Procedures to improve Stock 6
- Chang, MT; Coe, E
Stock 6 was named by Coe in his genetic collection. Ed recognized
its high haploid induction rate in 1952. He then converted
Stock 6 in 1960 to carry homozygous A B Pl C R-nj anthocyanin
genes, expressing purple plant color, purple plumule and purple
seed crown for easy identification of haploid seeds. The induction
rate of Stock 6 is about 2% to 3% with poor agronomic traits such
as poor stalk, poor roots, easy to lodge and ear rot. These poor
traits were improved by Chang with advice from Coe according
to the following procedures, and the rate of haploid induction was
increased by selection.
A green plant, yellow seed unfixed material (AA cc rr bb plpl)
that had shown it was producing haploids in the field was used as
female and crossed by purple plant, purple seed crown and purple
plumule Stock 6 (AA CC R-njR-nj BB PlPl) pollen.
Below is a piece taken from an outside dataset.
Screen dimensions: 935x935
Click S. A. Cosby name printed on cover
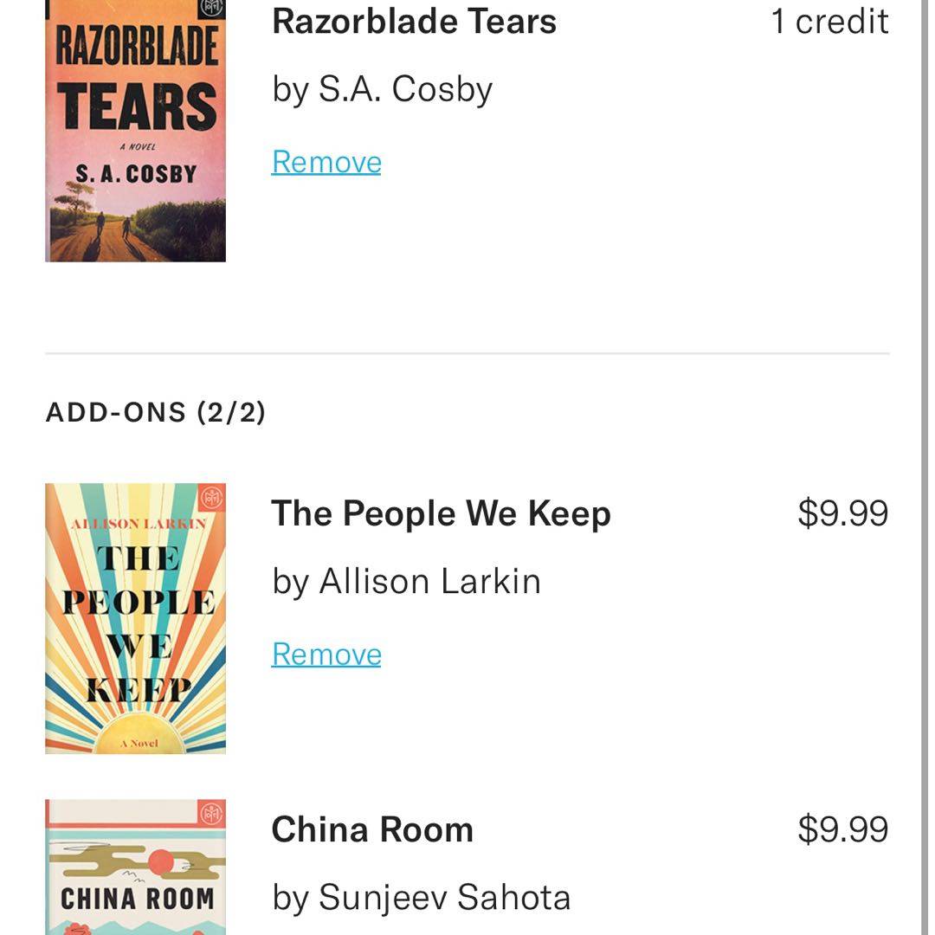[x=136, y=173]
20 F1 seeds (A/a C/c R-nj/r B/b Pl/pl) were planted and selfed
for F2 seeds.
The F2 seeds segregated nine colored crown and plumule
seeds vs. seven colorless seeds. Selected and planted 200 F2 seeds
of the most dark-colored crown and plumule to enhance the probability
of homozygous AA CC R-njR-nj plants.
Selfed F2 plants with dark purple leaves. Ears should either
segregate purple crown and colorless seeds or all homozygous colored
seeds. Selected the homozygous ears that showed seed color
fixation (AA CC R-njR-nj).
Planted 50 F3 seeds from each ear with seed color fixed. Identified
the most dark purple leaf, sheath, and tassel plants and selfed.
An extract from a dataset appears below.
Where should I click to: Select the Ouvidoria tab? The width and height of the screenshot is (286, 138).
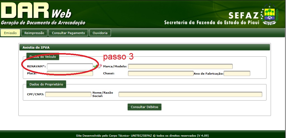pyautogui.click(x=100, y=33)
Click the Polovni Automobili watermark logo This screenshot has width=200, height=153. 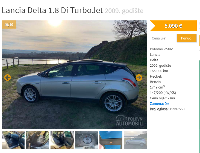[x=130, y=120]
These plants were supposed to be homozygous for AA BB PlPl genes.
Planted 20 ear-to-row F4 seeds from each selfed F3 ear. Selected
the rows showing all purple plants to confirm plant color
fixation, and selfed all ears.
The genetic make-up of F5 seeds was fixed for AA CC R-njRnj
BB PlPl. The phenotypic expression was all purple plants and
purple crown and plumule. Planted 200 F5 seeds and also 500
hybrid seeds as tester.
Selfed each F5 plant and carried pollen to cross onto two hybrid
ears. Harvested all selfed F5 ears with ear number -1, -2, -3
and so forth. Also harvested all crossed ears with pollen source X-1,
X-2, X-3 and so forth.
Screened all crossed ears for haploid seeds production. For
example, there should be two ears crossed by -1 F5 plants or X-1.
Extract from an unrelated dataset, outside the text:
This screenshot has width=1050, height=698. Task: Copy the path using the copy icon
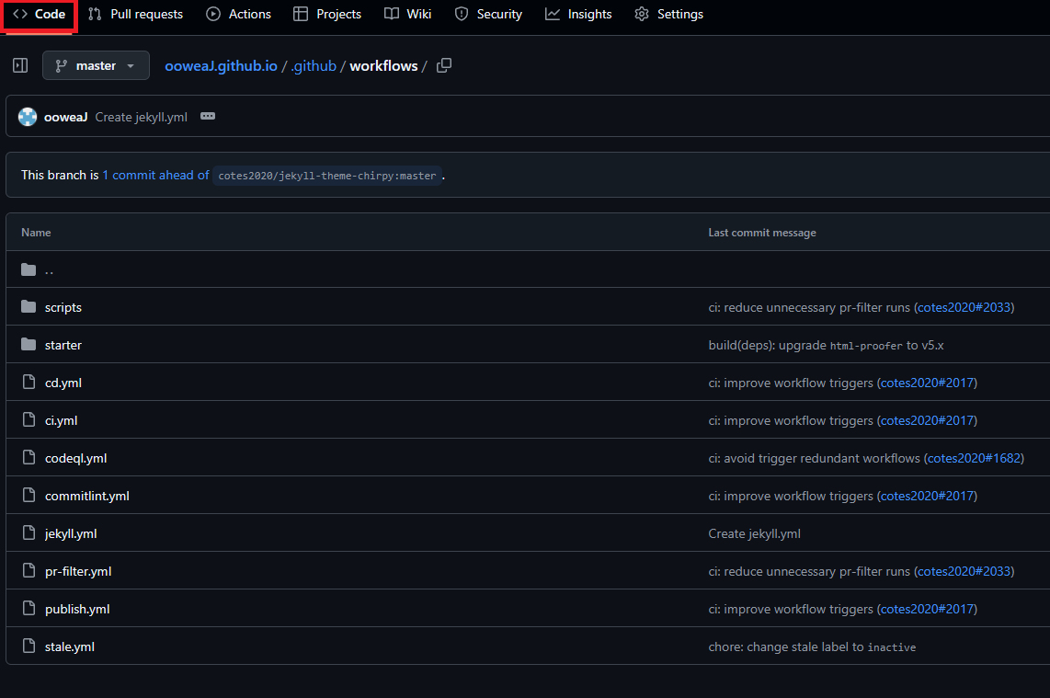tap(444, 65)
If one ear showed 6% haploids and the other ear showed 4% haploids,
then the -1 F5 plant had a 5% induction rate. If one ear
showed 9% and the other ear 4%, the induction rate was too far
apart, so the lower 4% was assigned to define the F5 plant induction
rate. Screened all the ears and sorted induction rate from low
to high. A range of induction rate from almost 0% to 8% was
obtained.
Selected the highest rate F5 ears and planted 20 F6 seeds earto-
row from 10 ears to form a 200-seed population. Also planted
500 hybrid seeds as tester, using the above procedures again to
determine induction rate of each plant. The induction rate was
increased in the range of 1% to 9% in response to selection.
Selected the highest induction rate F6 ears and planted 20 F7
seeds ear-to-row from 10 ears to form a 200-seed population. Also
planted 500 hybrid seeds as tester. Repeated the above procedures.
Also planted 200 F7 seeds with highest induction rate, selfed the
haploid plants to form a new pure Stock 6 line with higher induction
rate and better phenotypic traits.
Repeated the above procedures for a couple of more generations.
The F10 seeds from higher induction F9 ears were sibbed to
retain plant vigor and progeny were sibbed again and again. From
the progenies, several high induction lines were produced to form
new Stock 6 lines. The average haploid induction rate is 6% to 8%.
Seeds of this improved Stock 6 are being sent to the Maize
Genetics Cooperation Stock Center.